Riley McMurray holds a ‘Keep It In The Ground’ sign at the ‘green NAFTA’ signing in Winnipeg.
The Council of Canadians Winnipeg chapter says “keeping it in the ground” must be part of the national conversation.
The Uniter, Winnipeg’s weekly urban journal, reports, “On Feb. 11 and 12, Natural Resources Minister Jim Carr and his Mexican and American counterparts … met and signed the Memorandum of Understanding on Climate Change and Energy Collaboration at Manitoba Hydro Place in Downtown Winnipeg. While the press was snapping pictures, Riley McMurray stepped in front of the cameras with a sign that read ‘Keep It In The Ground’. After a few words about pipelines, he said, ‘We must leave 80 per cent of fossil fuels in the ground if we are to meet Trudeau’s lofty goal that he agreed to in Paris of 1.5 degrees Celsius. We need to transition to a renewable alternative energy economy in Alberta in solidarity with Albertan workers.'”
“Carr announced that for the first time, North American energy maps and data have been brought together on one platform. Canada, the U.S. and Mexico will also work together on low-carbon energy development and deployment, carbon capture and storage, energy efficiency, and reducing emissions from the oil and gas sector. Soon, the media was calling this a step towards a ‘green NAFTA’ and McMurray was characterized as a pipeline protester ‘allowed to say his piece’.”
The article then highlights, “Douglas Tingey, a carbon finance lawyer and member of the Winnipeg chapter of the Council of Canadians, [says] that ‘piece’ should be part of the conversation. ‘I’m very happy that people are looking to spend more money on renewable energy and better ways of doing things. But there’s another problem that has to be solved at the same time… now. Not over 10, 15, 20 years, hoping that technologies are going to come in and save us.'”
The article also notes, “While the Intergovernmental Panel on Climate Change has set a global carbon budget limiting global temperature rise to two degrees Celsius above pre-industrial levels, energy companies already have five times the remaining budget in their reserves, and ‘carbon budget’ is not in the Canadian political vocabulary, Tingey says. ‘Our commitment to reduce (emissions) is not part of an international budgeting process’, Tingey says. Tingey also explains that the government only counts emissions within Canada, not those that occur when Canadian fuels are burned in other countries.”
When the Trudeau government announced its interim regulations for pipeline review processes in late-January, Council of Canadians energy and climate justice campaigner Andrea Harden-Donahue commented, “[Environment minister Catherine] McKenna did confirm that projects will be assessed based on their ‘upstream’ (filling the pipeline, so including oil production) and ‘direct’ (construction) greenhouse gas emissions, but dodged a question about whether these assessments will include downstream emissions (emissions from burning the oil). There was also no mention of the 1.5 degree global warming limit Canada supported in Paris during the climate negotiations.”
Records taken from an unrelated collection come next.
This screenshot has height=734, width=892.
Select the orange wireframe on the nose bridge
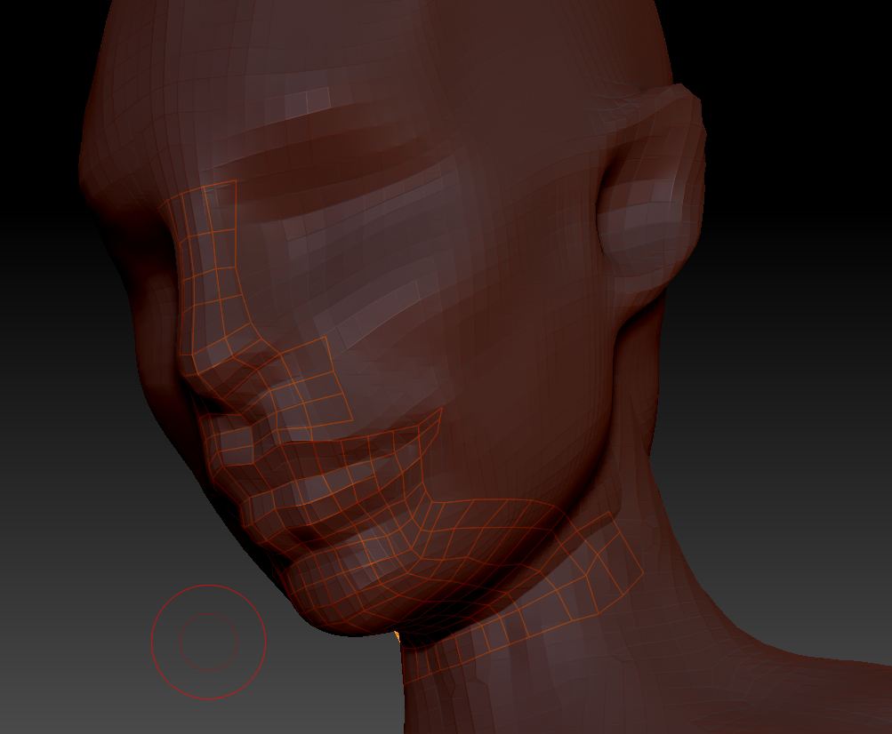(209, 258)
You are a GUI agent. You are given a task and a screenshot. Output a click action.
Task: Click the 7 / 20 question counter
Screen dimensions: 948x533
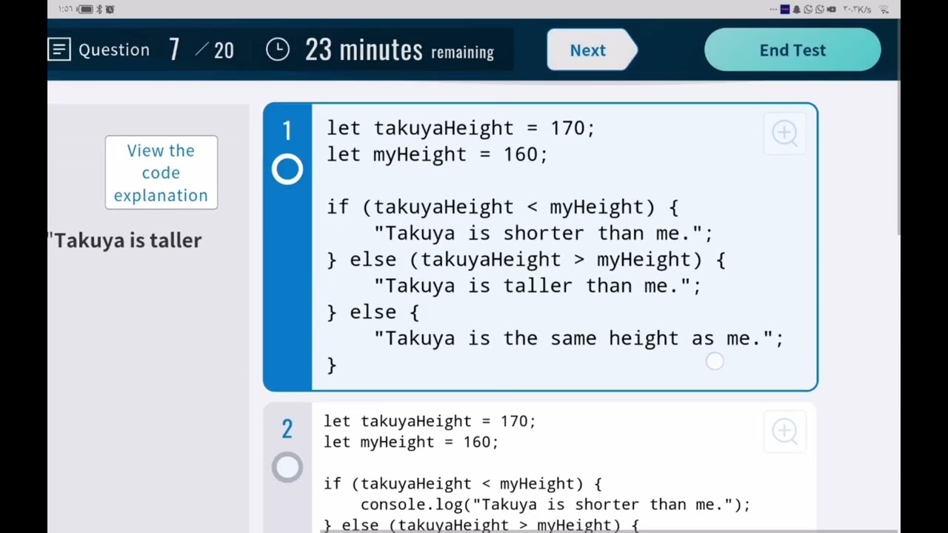[x=201, y=50]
We have also highlighted in numerous blogs that British researchers at University College London have concluded that 85 per cent of the tar sands would have to be left in the ground to limit global warming to 2 degrees Celsius. That study specified that no more than 7.5 billion barrels of oil from the tar sands can be produced over the next 35 years.
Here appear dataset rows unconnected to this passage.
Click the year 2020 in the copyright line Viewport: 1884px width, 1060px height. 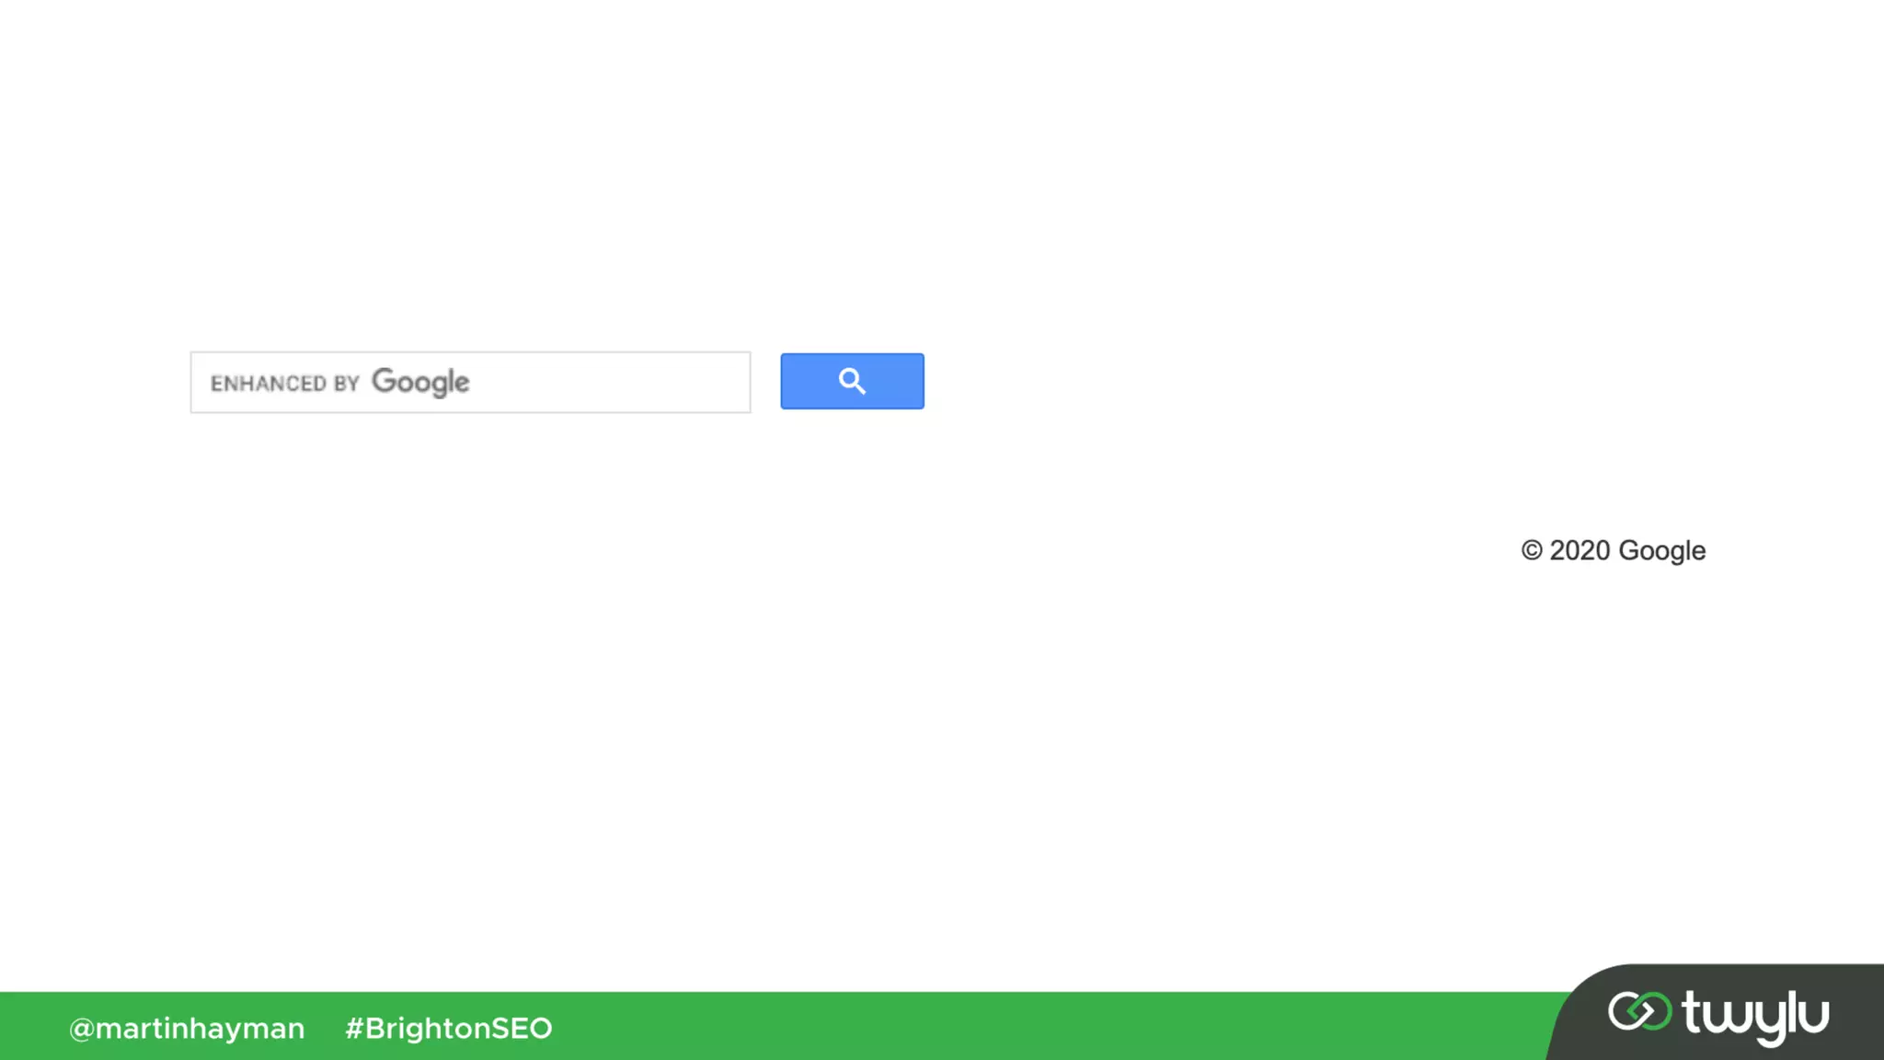(x=1580, y=550)
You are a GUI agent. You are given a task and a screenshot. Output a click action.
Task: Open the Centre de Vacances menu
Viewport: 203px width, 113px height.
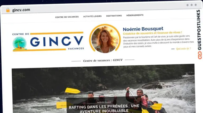(x=67, y=17)
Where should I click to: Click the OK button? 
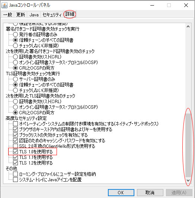point(121,192)
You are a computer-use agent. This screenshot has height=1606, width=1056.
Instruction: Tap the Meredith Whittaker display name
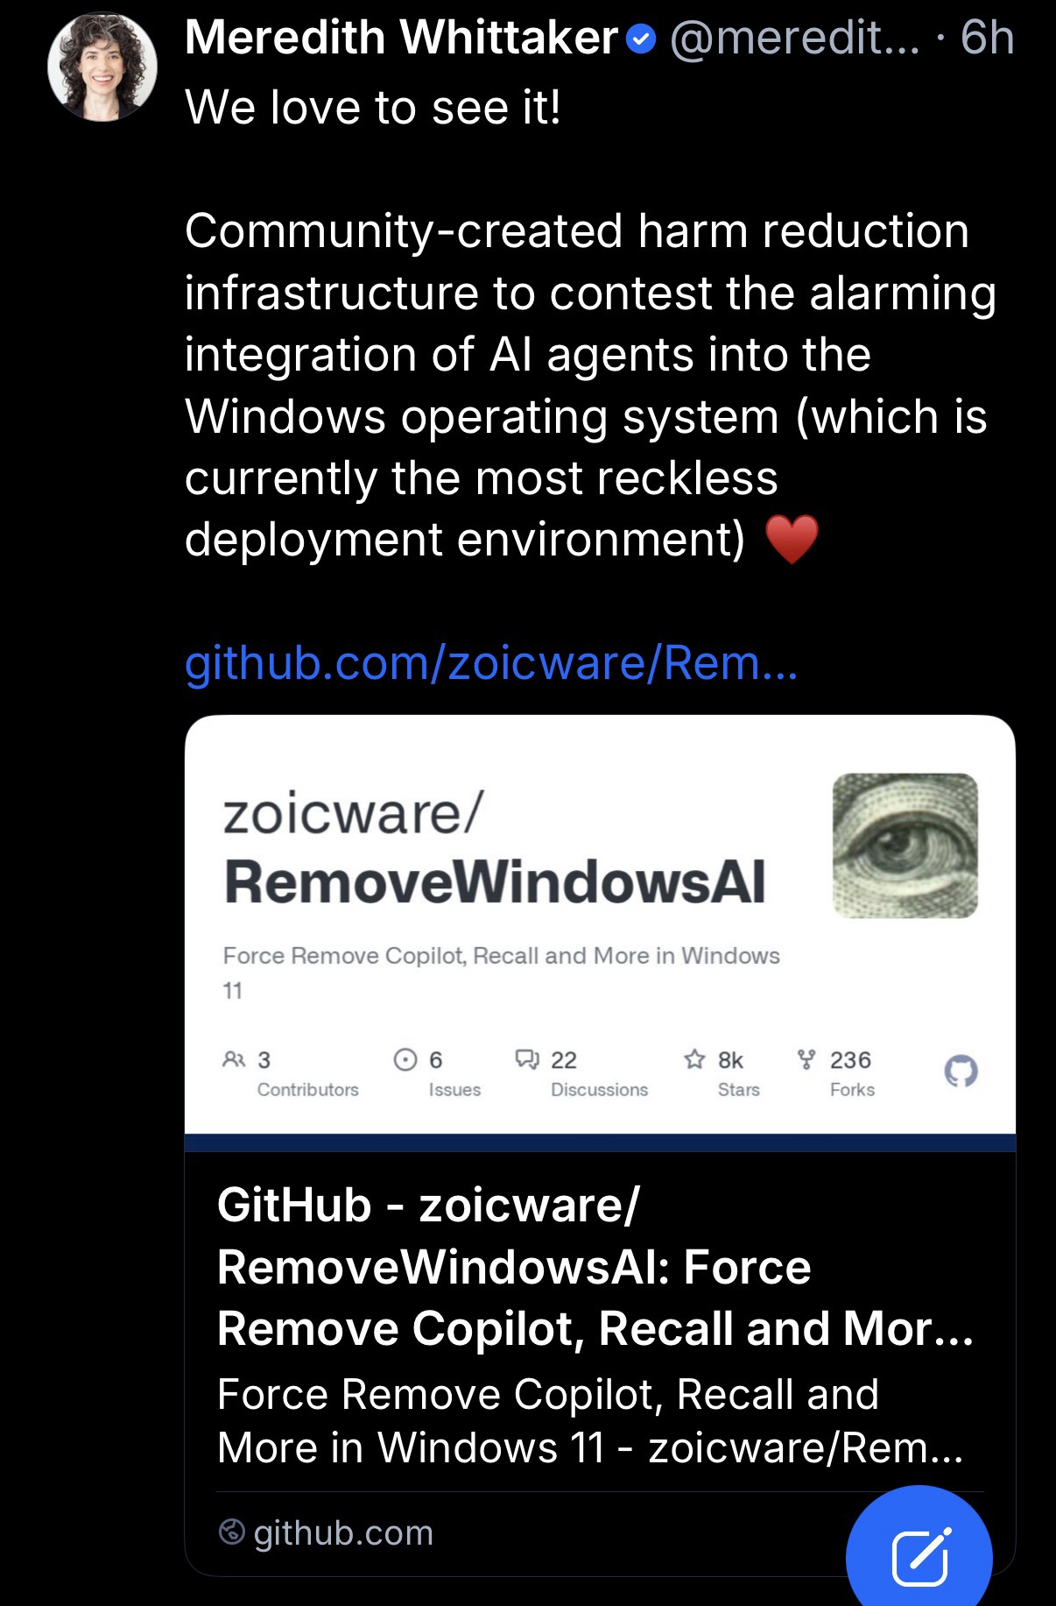pyautogui.click(x=401, y=39)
The proposed Energy East pipeline would move 1,100,000 barrels of oil a day. That means about 401,500,000 barrels per year. If the limit that can be drawn from the tar sands is 7,500,000,000, we have calculated that limit would be reached in about 19 years. That means Canada would hit its carbon budget within two decades with only the Energy East pipeline (no other pipelines, no other tar sands production). A 1.5°C target would mean that deadline would come even sooner. And given the Liberals have also publicly supported an expansion of the tar sands and have not ruled out Energy East, their 1.5°C promise appears for now to lack credibility.
Harden-Donahue says, “With ambitious targets must come ambitious actions. This means freezing tar sands expansion, rejecting both the Energy East and Kinder Morgan pipelines, and planning for a just transition towards a fossil free economy and society by 2050.”